Without prejudice to the foregoing, OEGE Trading shall never be liable to Buyer for a higher amount than the price stipulated in the agreement with Buyer for the delivery of the products and materials that have directly or indirectly led to the damage, including damage caused by delays.

14.9.
In all cases in which Buyer is obliged to indemnify OEGE Trading by virtue of the provisions of Clause 14, Buyer shall also be obliged to comply with a demand for indemnification by OEGE Trading in any legal proceedings.

14.10.
The right to compensation under the application of the aforementioned provisions of clause 14. for all contracts covered by the GTC shall expire one year after the invoice date.
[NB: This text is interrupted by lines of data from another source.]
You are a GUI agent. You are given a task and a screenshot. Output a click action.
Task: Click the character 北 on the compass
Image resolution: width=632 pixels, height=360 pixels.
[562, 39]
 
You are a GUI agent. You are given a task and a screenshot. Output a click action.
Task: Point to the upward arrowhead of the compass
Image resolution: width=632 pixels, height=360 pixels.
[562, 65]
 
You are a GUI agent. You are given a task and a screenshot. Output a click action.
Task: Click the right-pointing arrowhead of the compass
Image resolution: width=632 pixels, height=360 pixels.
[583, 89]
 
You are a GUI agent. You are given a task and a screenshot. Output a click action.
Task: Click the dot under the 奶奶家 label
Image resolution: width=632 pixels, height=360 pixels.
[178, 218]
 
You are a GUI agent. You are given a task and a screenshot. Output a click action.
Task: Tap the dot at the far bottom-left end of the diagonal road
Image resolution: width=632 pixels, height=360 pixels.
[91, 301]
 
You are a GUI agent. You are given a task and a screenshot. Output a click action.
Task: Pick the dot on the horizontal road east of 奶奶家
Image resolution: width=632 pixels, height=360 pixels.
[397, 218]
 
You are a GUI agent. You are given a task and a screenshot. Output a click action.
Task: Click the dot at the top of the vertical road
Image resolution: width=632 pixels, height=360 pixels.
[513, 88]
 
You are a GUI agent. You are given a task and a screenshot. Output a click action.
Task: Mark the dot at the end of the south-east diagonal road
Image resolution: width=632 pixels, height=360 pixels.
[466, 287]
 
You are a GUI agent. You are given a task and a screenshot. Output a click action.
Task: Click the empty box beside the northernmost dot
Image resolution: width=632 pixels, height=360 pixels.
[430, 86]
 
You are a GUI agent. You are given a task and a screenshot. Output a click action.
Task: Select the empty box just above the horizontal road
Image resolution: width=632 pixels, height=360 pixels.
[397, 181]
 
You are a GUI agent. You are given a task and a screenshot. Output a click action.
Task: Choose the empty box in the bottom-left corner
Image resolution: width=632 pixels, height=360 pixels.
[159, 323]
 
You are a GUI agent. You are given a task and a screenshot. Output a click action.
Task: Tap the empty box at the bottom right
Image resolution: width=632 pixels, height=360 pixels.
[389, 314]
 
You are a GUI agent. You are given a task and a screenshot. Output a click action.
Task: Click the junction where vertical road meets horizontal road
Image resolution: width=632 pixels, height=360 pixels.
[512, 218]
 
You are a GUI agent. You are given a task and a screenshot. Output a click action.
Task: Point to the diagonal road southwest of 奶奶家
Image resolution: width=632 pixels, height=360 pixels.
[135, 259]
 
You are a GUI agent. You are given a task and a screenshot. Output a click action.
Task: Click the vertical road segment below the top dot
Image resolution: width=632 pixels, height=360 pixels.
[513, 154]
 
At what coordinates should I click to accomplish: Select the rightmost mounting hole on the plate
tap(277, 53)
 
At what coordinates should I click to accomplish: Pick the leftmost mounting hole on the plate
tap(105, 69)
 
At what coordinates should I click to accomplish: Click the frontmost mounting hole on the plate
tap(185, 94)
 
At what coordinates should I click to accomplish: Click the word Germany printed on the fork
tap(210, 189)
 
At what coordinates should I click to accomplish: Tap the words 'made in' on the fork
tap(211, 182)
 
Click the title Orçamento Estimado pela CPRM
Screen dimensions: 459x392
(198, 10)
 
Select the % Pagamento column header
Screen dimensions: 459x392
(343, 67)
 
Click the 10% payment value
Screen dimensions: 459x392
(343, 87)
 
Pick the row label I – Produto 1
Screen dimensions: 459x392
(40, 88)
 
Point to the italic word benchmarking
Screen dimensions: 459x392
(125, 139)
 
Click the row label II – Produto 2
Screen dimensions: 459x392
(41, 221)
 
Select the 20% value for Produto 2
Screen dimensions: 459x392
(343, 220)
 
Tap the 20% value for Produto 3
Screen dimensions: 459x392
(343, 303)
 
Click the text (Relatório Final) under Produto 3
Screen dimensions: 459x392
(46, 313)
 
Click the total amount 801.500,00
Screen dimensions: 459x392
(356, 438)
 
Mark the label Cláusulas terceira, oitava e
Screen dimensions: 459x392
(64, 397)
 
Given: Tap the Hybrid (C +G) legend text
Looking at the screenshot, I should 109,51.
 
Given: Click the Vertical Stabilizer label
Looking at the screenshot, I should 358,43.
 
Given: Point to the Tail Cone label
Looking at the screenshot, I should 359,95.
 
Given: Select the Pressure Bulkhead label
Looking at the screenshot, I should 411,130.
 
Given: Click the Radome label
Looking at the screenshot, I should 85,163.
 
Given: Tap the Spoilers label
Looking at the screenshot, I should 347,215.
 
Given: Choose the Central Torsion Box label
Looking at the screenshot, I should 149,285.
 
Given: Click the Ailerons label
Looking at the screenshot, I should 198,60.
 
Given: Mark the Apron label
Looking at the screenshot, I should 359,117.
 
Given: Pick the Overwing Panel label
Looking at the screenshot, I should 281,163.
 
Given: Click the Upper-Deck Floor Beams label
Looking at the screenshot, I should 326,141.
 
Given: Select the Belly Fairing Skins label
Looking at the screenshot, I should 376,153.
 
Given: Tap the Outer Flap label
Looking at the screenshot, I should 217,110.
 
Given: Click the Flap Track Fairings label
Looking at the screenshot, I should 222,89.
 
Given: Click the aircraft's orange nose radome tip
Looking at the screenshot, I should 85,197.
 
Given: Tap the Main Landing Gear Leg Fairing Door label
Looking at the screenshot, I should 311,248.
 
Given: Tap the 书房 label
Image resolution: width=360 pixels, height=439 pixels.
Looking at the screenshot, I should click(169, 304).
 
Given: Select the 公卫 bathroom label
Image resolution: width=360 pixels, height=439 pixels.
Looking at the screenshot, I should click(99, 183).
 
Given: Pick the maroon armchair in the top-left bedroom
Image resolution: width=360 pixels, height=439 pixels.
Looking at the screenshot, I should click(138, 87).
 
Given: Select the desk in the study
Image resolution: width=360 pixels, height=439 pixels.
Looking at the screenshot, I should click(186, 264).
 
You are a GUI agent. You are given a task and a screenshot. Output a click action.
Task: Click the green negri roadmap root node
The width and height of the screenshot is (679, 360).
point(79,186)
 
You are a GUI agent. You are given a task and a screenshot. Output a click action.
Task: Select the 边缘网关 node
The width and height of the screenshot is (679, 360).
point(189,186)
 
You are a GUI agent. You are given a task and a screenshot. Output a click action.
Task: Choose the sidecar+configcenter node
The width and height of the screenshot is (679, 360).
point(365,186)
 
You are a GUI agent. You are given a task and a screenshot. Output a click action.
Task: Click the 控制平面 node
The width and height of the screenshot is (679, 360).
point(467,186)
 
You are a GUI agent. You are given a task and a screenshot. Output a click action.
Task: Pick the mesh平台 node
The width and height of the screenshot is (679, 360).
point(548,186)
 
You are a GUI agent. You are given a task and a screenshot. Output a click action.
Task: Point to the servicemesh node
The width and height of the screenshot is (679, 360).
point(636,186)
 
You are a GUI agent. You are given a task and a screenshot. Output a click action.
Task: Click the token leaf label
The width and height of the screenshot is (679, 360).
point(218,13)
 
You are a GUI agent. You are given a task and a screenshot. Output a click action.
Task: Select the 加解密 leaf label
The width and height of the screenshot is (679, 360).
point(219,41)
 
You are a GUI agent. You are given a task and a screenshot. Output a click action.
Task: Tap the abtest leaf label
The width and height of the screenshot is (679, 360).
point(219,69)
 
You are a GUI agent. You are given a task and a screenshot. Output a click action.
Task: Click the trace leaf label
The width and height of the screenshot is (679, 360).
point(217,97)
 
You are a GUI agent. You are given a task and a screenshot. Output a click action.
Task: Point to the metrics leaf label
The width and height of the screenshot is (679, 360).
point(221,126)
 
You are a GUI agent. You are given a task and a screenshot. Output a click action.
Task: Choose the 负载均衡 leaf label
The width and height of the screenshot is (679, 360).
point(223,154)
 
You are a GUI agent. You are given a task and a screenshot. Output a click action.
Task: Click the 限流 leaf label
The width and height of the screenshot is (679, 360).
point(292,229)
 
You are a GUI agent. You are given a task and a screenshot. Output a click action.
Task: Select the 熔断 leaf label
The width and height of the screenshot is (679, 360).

15. Property rights of third parties

15.1
OEGE Trading warrants that in connection with the provision of the contractually agreed services under contracts pursuant to Section 2. of the GTC no third party property rights within the Federal Republic of Germany and the European Union are infringed. Protective rights within the meaning of this provision and the GTC are in particular, but not conclusively, patent rights, utility model rights, design rights/taste model rights, copyrights, trademark rights as well as the so-called supplementary performance protection under the German Unfair Competition Act (UWG).

15.2
In case of orders placed outside the Federal Republic of Germany and the EU, the respective Buyer is obliged to check, prior to a conclusion of a purchase contract and prior to delivery by OEGE Trading, whether the goods from the order placed with OEGE Trading may be offered, advertised, imported into or otherwise marketed in the respective delivery destination country and/or country of sale to end customers in compliance with the property rights applicable to the respective country. OEGE Trading does not carry out any examination of the respective property right situation. This is the duty of the Buyer.

15.3
The Buyer shall indemnify OEGE Trading against all claims of third parties arising from and in connection with the infringement of Intellectual Property Rights, which are asserted against OEGE Trading in breach of the obligation under 15.2. This indemnification refers to all expenses, damages and costs including costs for own and third party legal counsel.

16. Jurisdiction and Place of Performance

16.1
Provided that Customer is a merchant or entrepreneur, the place of jurisdiction shall be the registered office of OEGE Trading; however, OEGE Trading shall also be entitled to sue Customer at its registered office.

16.2
Unless otherwise stated in the order confirmation, OEGE Trading’s place of business shall be the place of performance.

17. Final provisions

17.1
German law shall apply to the conclusion and execution of all contracts.

17.2
The provisions of the United Nations Convention on Contracts for the International Sale of Goods (CISG) shall expressly not apply.

17.3
The contract shall be governed by the laws of the Federal Republic of Germany.

17.4
If one or more provisions of these Terms and Conditions are invalid, this does not entail the invalidity of the entire contract. The invalid provision shall be replaced by the applicable statutory provision.